(Dataset entries)

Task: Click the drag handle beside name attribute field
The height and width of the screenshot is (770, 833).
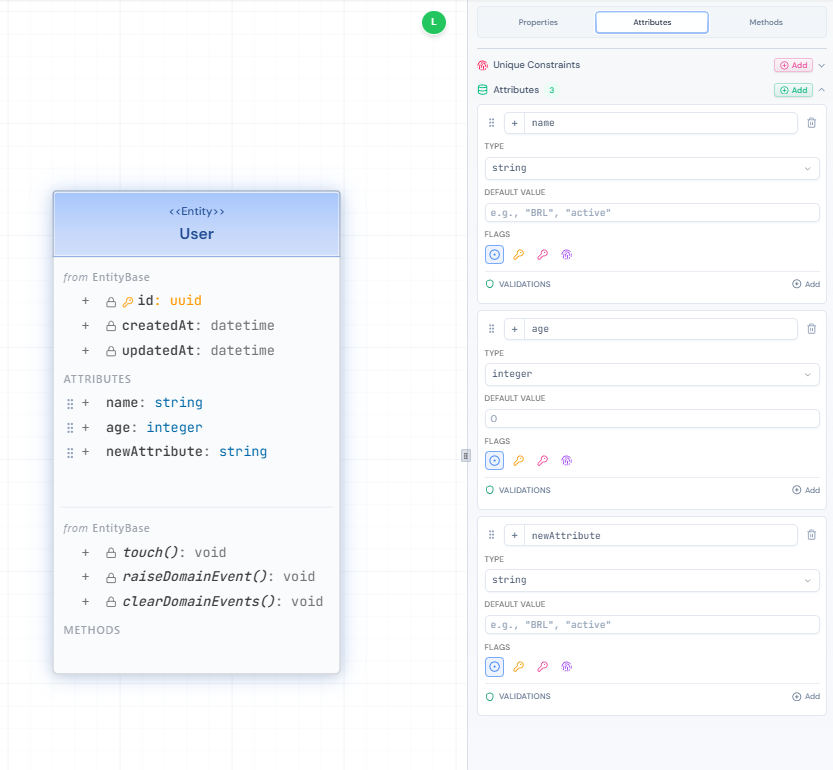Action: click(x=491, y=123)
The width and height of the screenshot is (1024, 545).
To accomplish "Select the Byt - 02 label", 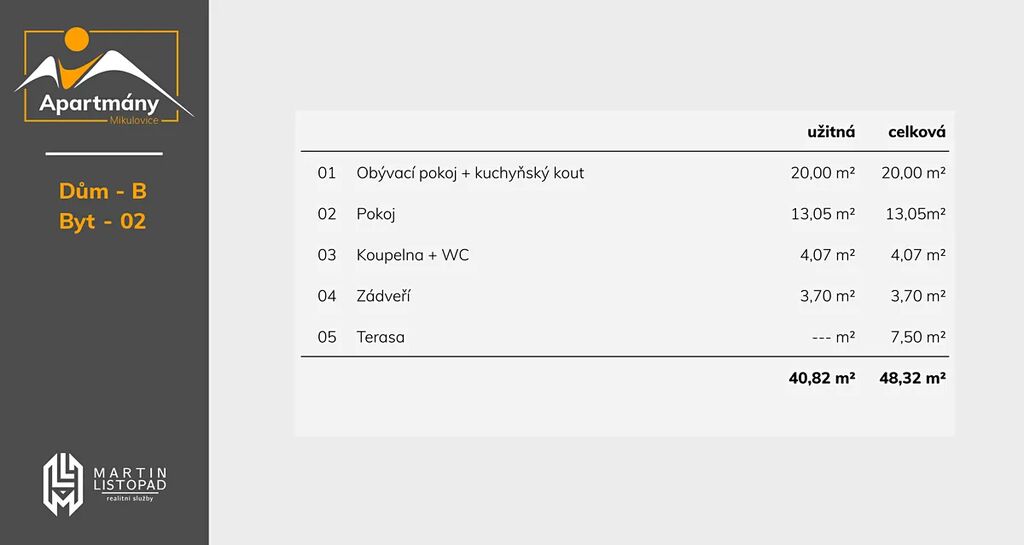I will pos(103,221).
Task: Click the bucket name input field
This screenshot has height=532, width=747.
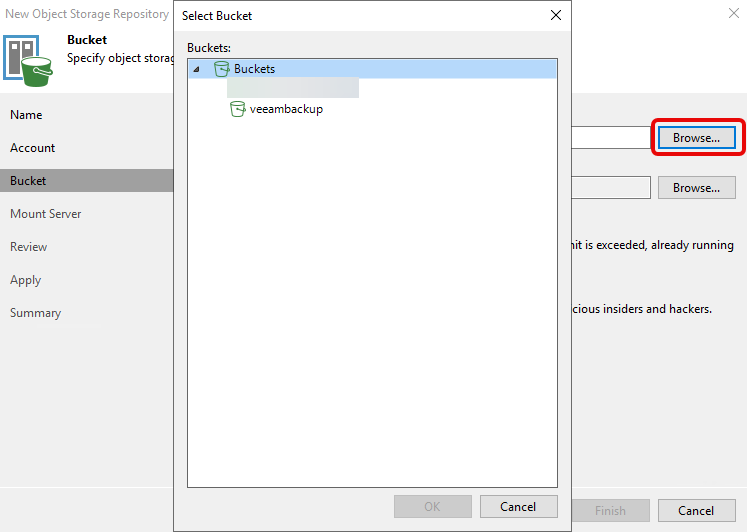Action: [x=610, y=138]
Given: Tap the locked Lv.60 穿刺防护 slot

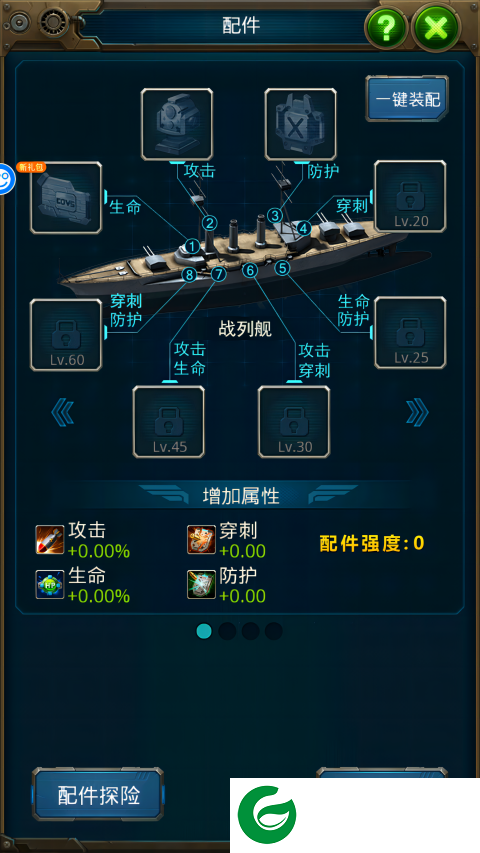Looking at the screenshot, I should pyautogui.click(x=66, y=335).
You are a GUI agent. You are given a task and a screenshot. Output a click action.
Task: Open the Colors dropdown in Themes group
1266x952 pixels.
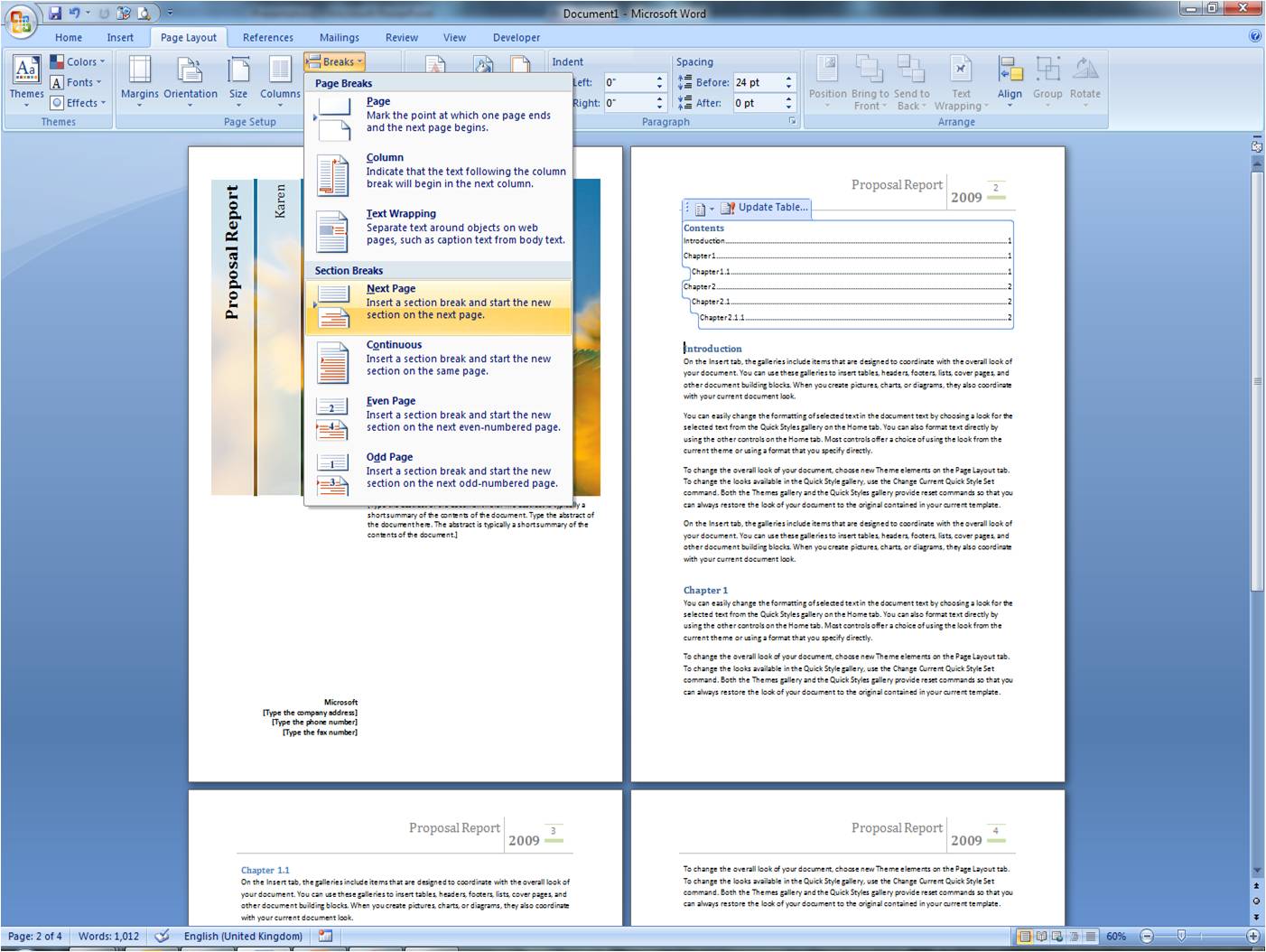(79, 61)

### Goal of the exercise
With pictures omitted, reproduce exactly the lines from the line containing "Given: Tap the locked Lv.60 穿刺防护 slot" through the end of the data above.

### Result of this task
Given: Tap the locked Lv.60 穿刺防护 slot

Looking at the screenshot, I should pyautogui.click(x=66, y=335).
You are a GUI agent. You are given a task and a screenshot. Output a click action.
Task: Open the Colors dropdown in Themes group
1266x952 pixels.
(79, 61)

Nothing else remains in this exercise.